Little shot saves us the trouble of chicken pox

Children can be immunised against chicken pox from the age of one. PHOTO| FILE| NATION MEDIA GROUP

It was an agonising week, most of which I spent in a daze.

The cycle would start with chills, my whole body shaking uncontrollably as the fever rose steadily to 40 degrees Celsius, and there was nothing I could do to stop it.

My whole body was on fire, my tongue so dry it stuck to my palate, my head pounded like an orchestra and the itch, oh the itch! My fingers would absolutely not obey any command from my brain and I scratched like I was demon-possessed.

They said calamine lotion would relieve it. They lied! They said piriton combined with cetirizine was the magic bullet.

They lied! Nothing worked! The only relief I would get was from standing in the freezing shower and turning into a lump of ice.

Just when I would begin to fall asleep, the warmth would wash over me under the covers and I would start to itch again.

The cycle would repeat every three hours. I had blister-like rashes all over my face and body.

NOT EVEN MY LEGS WERE SPARED

Not even my legs were spared. I had rashes on the inside of my mouth. Eating was a luxury.

They taught us (in medical school) that chicken-pox in adulthood was far worse than in childhood. They forgot to tell us it was a hellish experience.

I was concluding my paediatric rotation as an excitable, energetic intern, when I was asked to review a five-year-old in the paediatric emergency department.

Her parents brought her in with complaints of runny nose, cough and fever. She also had a fine rash on her neck.

Chickenpox was the last thing on my mind and I didn’t mind too much when she coughed in my face.

Having spent three months with children, my immunity was just great. I wasn’t moved by a minor cold.

Three days later, on a Monday morning, I turned up in the ward with huge swollen neck glands.

Everyone made fun of me, trying to guess the diagnosis.

The resident doctors who were pursuing their specialist training in paediatrics teased me mercilessly, saying I had gotten the kissing disease (Epstein Barr Virus infection, common in teens and passed on through kissing) after a weekend off from work.

It made for a good laugh around the wards.

However, Tuesday morning brought the jokes to an end. I had woken up a little late and rushed through my morning preparations before work.

I never quite looked in the mirror.

MORTIFIED

When I got to work, everyone who saw me took a step back and asked what was wrong with my face. I looked in a mirror and the horror dawned on me. I had chickenpox at 26 years. I was mortified.

I put on a face mask so as not to infect anyone and waited for the rounds to begin. It was one of the two days in a week when we had a major round, with all the consultant paediatricians in attendance.

The head of the ward asked about my mask and when I mentioned the chickenpox, she threw me out of the wards by giving me an immediate sick-off. I went home dejected.

It was 2007 and the country was experiencing a wave of chicken pox after years of absence.

Many younger doctors had never even seen an actual case of chickenpox.

I vividly remembered the cough from my little patient and wondered how I had not thought of chickenpox.

I had to stay away from the wards so as not to endanger my patients, especially the young ones on chemotherapy for cancer, as their immunity could not handle it.

It was a rough outbreak. I survived it, but I know several adults who did not make it through.

It was a year when HIV was seriously beating us and many of our patients were not yet on antiretroviral treatment. Chickenpox felled them like a bad tsunami. Babies with HIV died in our wards and we were helpless to stop it.

I couldn’t help remembering how I had escaped a chickenpox attack when I was 10.

We had a new classmate who had just emigrated from Punjab. His whole family got chickenpox soon after arrival and they spread it around the school. All my classmates went down except two of us.
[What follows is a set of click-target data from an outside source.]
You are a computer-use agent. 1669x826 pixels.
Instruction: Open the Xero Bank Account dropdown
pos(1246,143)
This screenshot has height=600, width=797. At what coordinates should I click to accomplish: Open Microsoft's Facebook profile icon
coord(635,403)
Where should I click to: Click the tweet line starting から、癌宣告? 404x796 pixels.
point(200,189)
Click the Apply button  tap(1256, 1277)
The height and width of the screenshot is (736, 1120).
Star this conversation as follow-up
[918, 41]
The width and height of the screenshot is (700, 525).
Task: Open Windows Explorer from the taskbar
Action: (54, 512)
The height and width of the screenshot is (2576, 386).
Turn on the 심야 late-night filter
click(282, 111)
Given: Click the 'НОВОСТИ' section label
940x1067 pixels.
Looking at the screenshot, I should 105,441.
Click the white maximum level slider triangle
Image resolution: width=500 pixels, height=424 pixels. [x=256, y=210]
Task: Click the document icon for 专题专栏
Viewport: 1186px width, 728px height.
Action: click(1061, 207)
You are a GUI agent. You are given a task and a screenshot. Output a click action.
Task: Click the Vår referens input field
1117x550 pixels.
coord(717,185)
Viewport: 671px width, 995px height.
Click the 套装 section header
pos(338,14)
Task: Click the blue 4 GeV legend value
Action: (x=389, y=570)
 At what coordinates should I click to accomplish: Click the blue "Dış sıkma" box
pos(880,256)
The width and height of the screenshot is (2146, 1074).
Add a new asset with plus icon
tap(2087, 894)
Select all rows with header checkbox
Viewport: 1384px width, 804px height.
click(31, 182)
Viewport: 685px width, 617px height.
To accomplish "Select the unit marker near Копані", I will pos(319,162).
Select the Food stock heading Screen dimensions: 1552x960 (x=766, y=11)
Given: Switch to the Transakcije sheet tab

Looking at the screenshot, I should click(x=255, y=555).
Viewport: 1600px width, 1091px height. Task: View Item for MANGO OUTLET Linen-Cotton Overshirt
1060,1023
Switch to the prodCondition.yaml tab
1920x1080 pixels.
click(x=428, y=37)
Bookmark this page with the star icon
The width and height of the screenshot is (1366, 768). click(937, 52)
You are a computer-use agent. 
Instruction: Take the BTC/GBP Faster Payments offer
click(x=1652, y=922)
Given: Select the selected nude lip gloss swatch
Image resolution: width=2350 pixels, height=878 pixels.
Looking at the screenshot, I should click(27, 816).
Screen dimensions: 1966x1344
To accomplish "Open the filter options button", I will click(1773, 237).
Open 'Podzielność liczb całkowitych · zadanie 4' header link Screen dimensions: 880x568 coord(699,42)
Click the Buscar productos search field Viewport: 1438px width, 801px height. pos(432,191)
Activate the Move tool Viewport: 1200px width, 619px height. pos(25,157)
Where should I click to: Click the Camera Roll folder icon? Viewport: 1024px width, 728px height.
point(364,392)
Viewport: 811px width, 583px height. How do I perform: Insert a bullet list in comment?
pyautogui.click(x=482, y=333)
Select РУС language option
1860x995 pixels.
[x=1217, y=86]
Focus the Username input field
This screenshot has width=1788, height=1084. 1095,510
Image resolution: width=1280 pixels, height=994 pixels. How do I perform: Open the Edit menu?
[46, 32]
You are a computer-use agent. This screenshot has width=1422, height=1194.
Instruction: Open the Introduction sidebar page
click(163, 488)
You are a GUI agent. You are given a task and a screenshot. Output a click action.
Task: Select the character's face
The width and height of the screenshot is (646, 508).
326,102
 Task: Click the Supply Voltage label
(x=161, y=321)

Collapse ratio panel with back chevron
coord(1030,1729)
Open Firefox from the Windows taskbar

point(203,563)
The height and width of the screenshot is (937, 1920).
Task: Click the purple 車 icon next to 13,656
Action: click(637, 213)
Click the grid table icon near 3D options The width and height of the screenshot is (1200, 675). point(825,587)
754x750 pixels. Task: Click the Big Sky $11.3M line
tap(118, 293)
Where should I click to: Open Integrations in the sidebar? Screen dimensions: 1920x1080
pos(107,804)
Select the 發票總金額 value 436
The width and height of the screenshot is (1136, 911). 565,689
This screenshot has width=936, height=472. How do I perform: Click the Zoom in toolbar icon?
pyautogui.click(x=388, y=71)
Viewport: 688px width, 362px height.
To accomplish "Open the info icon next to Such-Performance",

I always thought that maybe I had already suffered it and my mum had forgotten about it. Now I really wished I had gone down with my classmates.

MINIMAL DAMAGE

Childhood chickenpox fades away in a few days, leaving minimal damage.

However, in adults and the immunosuppressed, it can deal a heavy blow. It can lead to inflammation of the brain, deadly pneumonia, and death.

In early pregnancy, it can cause severe abnormalities in the newborn, while in late pregnancy, it can pass onto the newborn, causing complicated infection and neonatal death.

For several weeks, I wore my spots with pride. They faded over time but they served to remind me that some were not as lucky as I was.

I no longer worry about catching the infection as it is a once-in-a-lifetime ordeal, but I do know that immunosuppressed patients can develop shingles from a previous infection.

This is when the inactive virus sitting in the nerve roots becomes active and causes severe inflammation on the skin.

The rash is unique in that it only appears on the area supplied by the affected nerve. It blisters and eventually breaks down like a burn, and it is extremely painful.

Thankfully, since 1995, we have been able to prevent chickenpox by vaccinating all those who have never had the disease.

Children are vaccinated from the age of one. Women planning to get pregnant are advised to get the vaccine to protect themselves and their newborn.

The little shot, is well worth having. It saves us a pile of trouble!